*** EXCERPTED DATA ***
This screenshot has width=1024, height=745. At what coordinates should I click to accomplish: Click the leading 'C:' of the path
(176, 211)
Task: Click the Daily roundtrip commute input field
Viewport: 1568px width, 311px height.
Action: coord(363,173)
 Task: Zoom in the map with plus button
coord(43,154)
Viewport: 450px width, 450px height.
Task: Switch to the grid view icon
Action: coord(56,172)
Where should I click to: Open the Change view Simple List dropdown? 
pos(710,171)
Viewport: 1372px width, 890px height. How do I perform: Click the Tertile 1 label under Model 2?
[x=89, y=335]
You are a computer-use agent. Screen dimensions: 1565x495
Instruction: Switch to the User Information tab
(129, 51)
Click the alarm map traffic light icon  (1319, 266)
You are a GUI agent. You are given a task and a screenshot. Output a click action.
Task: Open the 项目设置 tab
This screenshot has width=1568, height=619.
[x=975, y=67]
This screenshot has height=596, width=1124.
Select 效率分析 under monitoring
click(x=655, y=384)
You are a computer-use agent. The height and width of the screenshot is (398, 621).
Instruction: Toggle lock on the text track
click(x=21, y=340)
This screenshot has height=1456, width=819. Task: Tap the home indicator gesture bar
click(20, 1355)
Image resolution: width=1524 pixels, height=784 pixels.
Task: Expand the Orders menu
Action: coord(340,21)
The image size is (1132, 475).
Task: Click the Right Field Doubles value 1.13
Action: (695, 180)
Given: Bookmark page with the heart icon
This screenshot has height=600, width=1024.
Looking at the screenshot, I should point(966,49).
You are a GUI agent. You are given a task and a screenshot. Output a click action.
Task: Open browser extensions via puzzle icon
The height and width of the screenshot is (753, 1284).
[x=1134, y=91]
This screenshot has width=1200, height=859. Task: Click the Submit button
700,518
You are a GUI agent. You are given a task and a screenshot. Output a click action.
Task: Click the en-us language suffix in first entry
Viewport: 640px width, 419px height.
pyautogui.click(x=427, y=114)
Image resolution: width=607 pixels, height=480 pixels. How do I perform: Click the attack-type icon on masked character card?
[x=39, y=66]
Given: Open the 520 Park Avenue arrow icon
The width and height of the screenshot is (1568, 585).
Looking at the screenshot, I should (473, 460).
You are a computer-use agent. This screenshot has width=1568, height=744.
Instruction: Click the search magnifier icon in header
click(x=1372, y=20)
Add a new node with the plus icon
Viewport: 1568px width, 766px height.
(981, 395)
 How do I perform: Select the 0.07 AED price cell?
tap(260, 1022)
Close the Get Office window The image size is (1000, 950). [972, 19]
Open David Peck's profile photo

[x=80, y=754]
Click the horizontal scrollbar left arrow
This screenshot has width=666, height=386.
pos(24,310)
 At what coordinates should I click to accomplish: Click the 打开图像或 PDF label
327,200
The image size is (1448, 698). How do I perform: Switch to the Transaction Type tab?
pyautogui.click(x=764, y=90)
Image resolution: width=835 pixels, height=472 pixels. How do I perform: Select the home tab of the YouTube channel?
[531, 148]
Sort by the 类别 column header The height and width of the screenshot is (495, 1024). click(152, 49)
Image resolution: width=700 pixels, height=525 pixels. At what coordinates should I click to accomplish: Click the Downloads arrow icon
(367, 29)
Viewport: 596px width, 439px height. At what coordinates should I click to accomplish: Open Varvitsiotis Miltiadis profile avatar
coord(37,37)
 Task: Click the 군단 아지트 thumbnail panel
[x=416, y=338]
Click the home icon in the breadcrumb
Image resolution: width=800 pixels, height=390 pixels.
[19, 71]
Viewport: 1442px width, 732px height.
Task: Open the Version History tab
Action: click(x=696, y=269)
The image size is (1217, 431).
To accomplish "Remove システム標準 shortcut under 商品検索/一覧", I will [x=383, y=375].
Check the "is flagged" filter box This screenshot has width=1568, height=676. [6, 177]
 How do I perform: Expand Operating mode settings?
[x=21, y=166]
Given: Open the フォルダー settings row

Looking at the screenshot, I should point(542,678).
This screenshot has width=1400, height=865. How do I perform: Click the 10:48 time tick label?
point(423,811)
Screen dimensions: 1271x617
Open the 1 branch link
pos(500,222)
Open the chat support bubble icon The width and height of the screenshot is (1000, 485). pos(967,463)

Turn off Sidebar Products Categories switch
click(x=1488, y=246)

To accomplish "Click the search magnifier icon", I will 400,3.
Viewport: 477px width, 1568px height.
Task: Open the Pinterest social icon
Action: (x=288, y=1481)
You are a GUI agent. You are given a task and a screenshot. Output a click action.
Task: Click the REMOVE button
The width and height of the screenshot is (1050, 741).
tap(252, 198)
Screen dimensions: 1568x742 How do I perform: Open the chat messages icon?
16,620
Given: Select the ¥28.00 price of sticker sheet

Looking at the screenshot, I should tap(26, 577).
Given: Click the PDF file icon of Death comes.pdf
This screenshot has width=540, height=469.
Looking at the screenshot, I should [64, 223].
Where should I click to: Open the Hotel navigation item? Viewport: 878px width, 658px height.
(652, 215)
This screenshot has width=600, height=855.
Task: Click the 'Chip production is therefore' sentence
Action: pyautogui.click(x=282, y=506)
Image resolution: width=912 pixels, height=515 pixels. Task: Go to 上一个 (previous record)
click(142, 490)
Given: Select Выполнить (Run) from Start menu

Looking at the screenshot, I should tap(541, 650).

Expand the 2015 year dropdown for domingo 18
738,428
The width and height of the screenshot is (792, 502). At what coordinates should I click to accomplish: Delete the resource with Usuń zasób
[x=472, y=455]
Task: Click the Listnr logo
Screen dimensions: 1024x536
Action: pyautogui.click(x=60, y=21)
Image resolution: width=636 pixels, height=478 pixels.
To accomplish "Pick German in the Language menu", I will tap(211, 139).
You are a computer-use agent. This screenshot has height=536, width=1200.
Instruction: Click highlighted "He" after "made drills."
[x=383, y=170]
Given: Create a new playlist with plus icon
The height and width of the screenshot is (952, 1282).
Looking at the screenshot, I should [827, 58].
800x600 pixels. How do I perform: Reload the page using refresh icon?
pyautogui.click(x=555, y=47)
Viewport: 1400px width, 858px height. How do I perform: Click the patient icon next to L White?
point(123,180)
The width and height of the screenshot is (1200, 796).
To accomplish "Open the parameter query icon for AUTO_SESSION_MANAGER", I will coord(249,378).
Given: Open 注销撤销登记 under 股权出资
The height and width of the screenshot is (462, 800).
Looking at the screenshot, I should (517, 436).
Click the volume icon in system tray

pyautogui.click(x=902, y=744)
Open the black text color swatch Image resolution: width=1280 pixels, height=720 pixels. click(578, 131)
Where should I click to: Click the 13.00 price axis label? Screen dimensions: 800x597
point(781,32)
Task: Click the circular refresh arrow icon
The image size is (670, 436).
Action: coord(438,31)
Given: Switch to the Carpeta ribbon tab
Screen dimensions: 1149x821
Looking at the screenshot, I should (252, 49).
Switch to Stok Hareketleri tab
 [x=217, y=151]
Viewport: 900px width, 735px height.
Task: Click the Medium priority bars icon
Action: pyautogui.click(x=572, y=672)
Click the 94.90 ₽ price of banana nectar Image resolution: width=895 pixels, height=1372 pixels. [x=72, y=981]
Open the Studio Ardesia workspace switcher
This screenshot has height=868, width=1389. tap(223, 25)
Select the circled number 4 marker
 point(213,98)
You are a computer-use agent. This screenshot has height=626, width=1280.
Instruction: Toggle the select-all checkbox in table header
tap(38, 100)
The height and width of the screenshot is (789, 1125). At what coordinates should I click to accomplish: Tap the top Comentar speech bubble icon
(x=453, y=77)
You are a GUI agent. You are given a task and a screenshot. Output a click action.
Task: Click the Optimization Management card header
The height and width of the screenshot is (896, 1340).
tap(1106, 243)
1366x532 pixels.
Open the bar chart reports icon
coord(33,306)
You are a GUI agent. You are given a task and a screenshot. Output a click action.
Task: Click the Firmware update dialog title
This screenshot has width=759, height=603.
*** End of EXCERPTED DATA ***
- EXERCISE PROMPT: Copy out, from the material above, each line where the word "computer" is present.

- RESULT:
You are a computer-use agent. Screen dimensions: 1565x495
You are a computer-use agent. The height and width of the screenshot is (398, 621).
You are a computer-use agent. This screenshot has width=1568, height=744.
You are a computer-use agent. This screenshot has height=536, width=1200.
You are a computer-use agent. This screenshot has height=626, width=1280.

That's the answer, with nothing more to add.